Write out again, word for word, the lines below from the line that holds "Task: Choose the Loop Cut tool" through the line that holds "Viewport: 1128px width, 674px height.", omitting pictures.

-- Exercise data follows --

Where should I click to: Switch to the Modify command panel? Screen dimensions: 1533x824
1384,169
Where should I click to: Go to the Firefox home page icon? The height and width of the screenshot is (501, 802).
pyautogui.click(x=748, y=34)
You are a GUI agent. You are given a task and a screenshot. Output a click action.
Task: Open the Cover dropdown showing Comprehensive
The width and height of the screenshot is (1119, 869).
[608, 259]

-- Exercise data concluded --
-- Exercise data follows --

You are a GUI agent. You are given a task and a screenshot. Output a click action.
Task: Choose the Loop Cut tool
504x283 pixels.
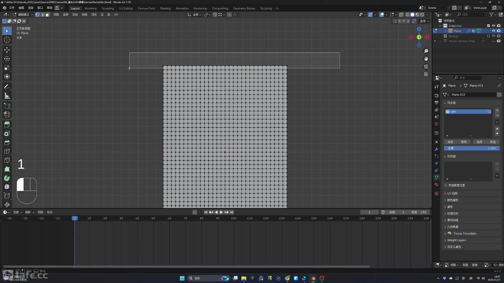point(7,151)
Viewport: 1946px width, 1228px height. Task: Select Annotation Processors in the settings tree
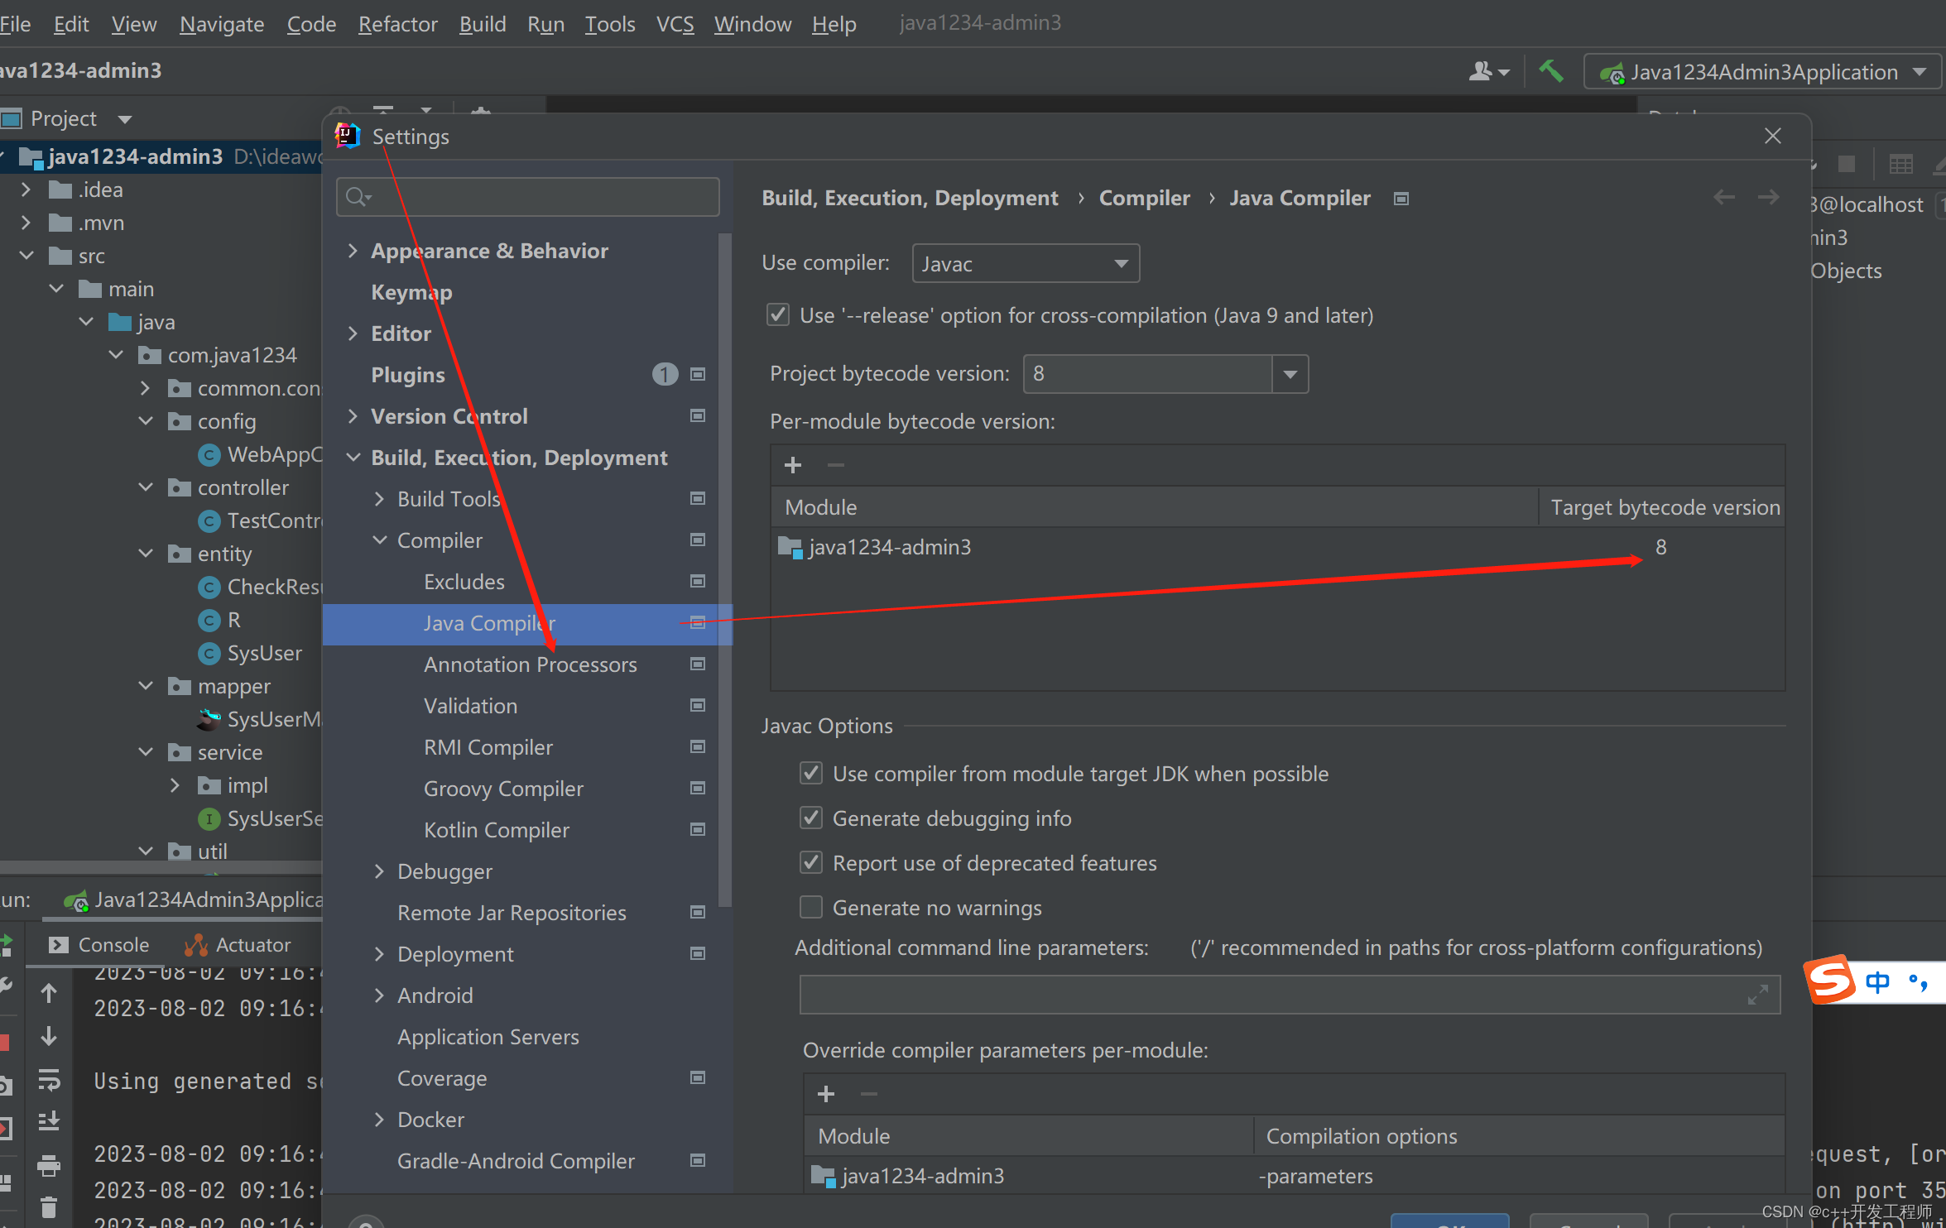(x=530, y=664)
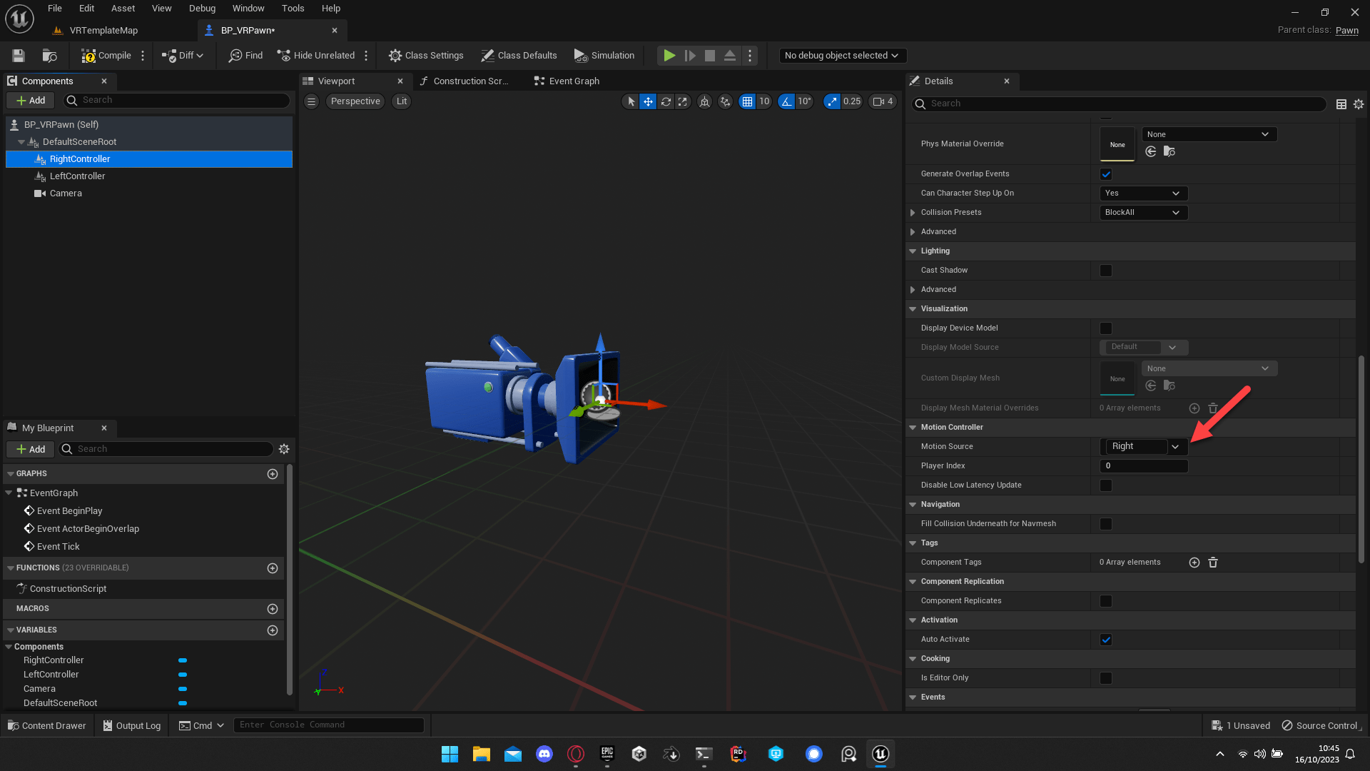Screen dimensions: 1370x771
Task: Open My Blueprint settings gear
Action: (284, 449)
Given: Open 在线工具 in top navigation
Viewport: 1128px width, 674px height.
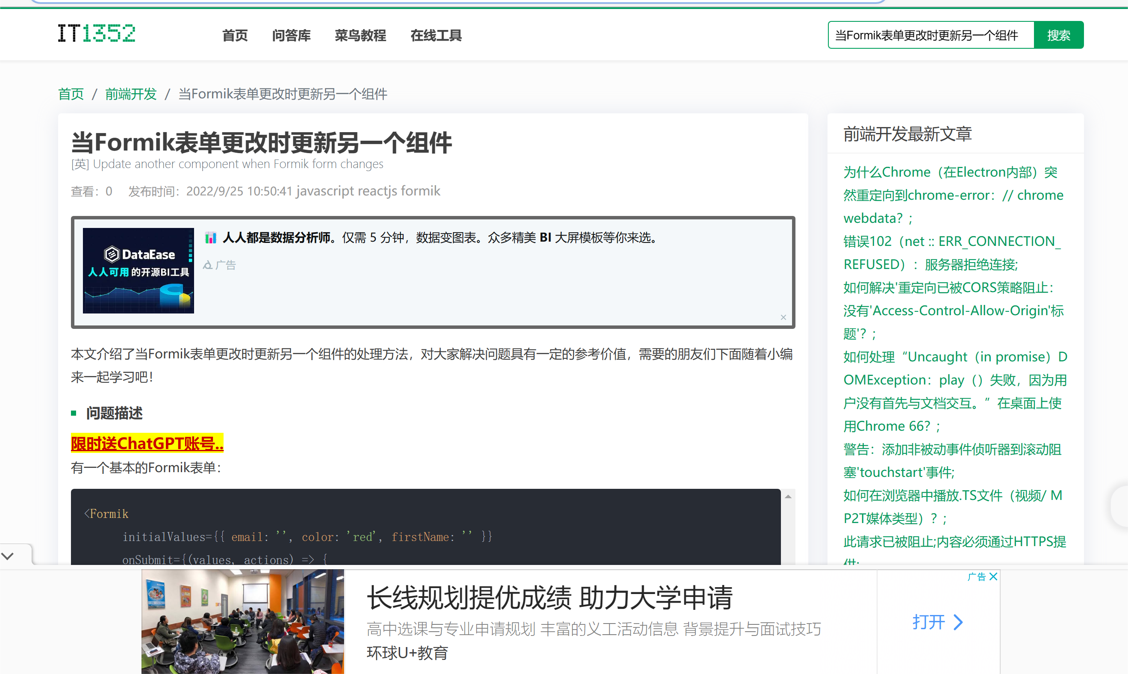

-- Exercise data concluded --

→ **Task answer**
Task: Choose the Loop Cut tool
504x283 pixels.
point(7,151)
Viewport: 1946px width, 1228px height. Task: Select Annotation Processors in the settings tree
(x=530, y=664)
Screen dimensions: 1370x771
Task: Open My Blueprint settings gear
Action: (284, 449)
Given: Open 在线工具 in top navigation
Viewport: 1128px width, 674px height.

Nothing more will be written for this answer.